Quinn Emanuel said it did not know the identity of the ‘ultimate source’ of the report and that the information sought was covered by litigation privilege which has not been waived.

Mr Justice Calver, in Filatona Trading Limited & Anor v Quinn Emanuel Urquhart & Sullivan, said the threshold conditions for Norwich Pharmacal relief, a disclosure order which can order the disclosure of information from a party ‘mixed up’ in wrongdoing, had been satisfied.

He said it was ‘strongly arguable’ that the report was a forgery. He added: ‘There is also a good arguable case that a crime or criminal contempt has been committed in this case by reason of the forgery; and that the Deripaska parties wish to seek relief not via a civil claim but by way of disciplinary redress against the wrongdoer in so far as they are a “mole” within the Deripaska parties’ organisation.’
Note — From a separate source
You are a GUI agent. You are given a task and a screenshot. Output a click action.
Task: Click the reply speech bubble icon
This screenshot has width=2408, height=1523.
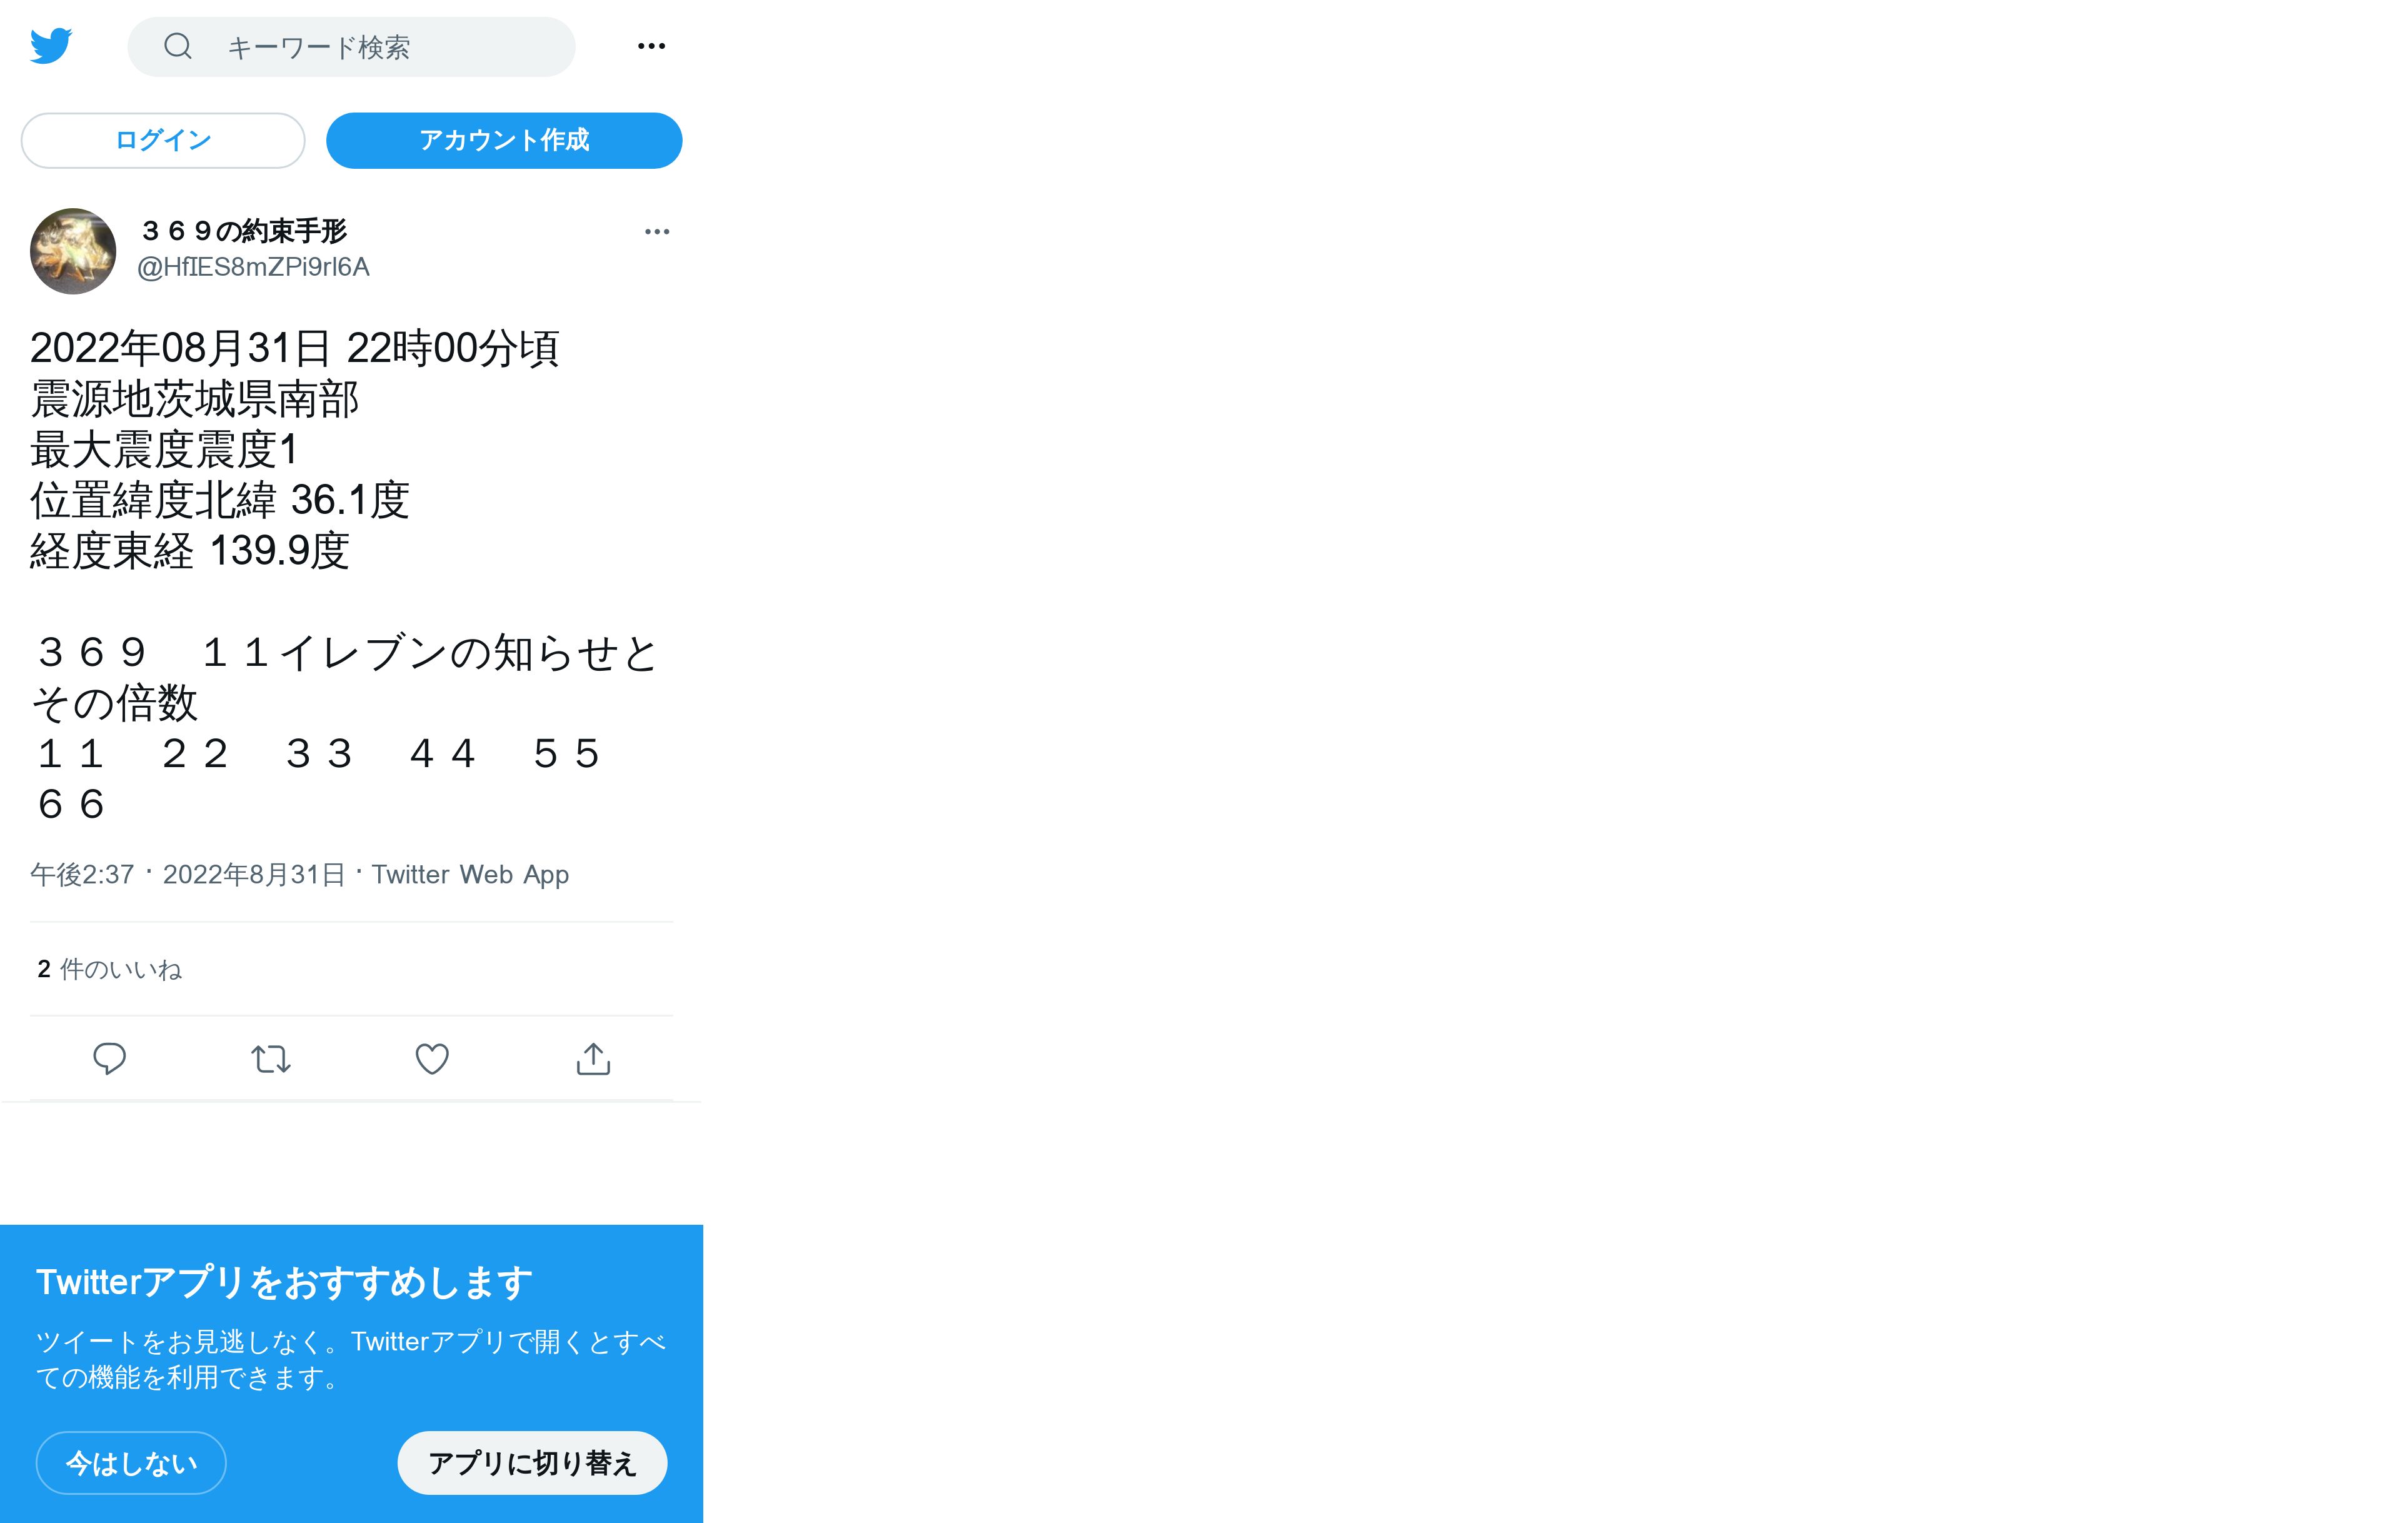[x=109, y=1058]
He found that Quinn Emanuel had ‘become involved in the wrongdoing in this case and…unwittingly facilitated it’. The judge added: ‘The arguable wrongdoing was the utilisation of the report to seek to pervert the course of justice and QE became unwittingly involved in that wrongdoing.

‘QE were not a mere onlooker or witness, advising on a document. They were actively involved in the (unwitting) verification and deployment of that document in legal proceedings, which it is strongly arguable was a forgery. They were accordingly mixed up in the alleged wrongdoing and enabled the purpose of that wrongdoing to be furthered.’

The judgment said there was a ‘realistic prospect’ the information sought from Quinn Emanuel would assist in identifying the wrongdoer. It added that the identity of the consultancy and those who procured the report was not ‘privileged information at all’.

Granting the claim, the judge said: ‘The Deripaska parties wish to discover the identity of the persons who, it is strongly arguable, forged a document designed to deceive this court and an arbitral tribunal, and to defraud them of some US$300m. I consider that the granting of the relief sought in this case is a necessary and proportionate response to this serious wrongdoing in all the circumstances.

‘I consider that the Deripaska parties are genuinely seeking lawful redress of a serious wrong for which they cannot otherwise obtain redress.'

 

Thomas Grant KC and James Sheehan KC, instructed by Quillon Law LLP, appeared for Filatona Trading Limited and Oleg Vladimirovich Deripaska. Antony White KC, instructed by Quinn Emanuel Urquhart & Sullivan UK LLP, represented the firm.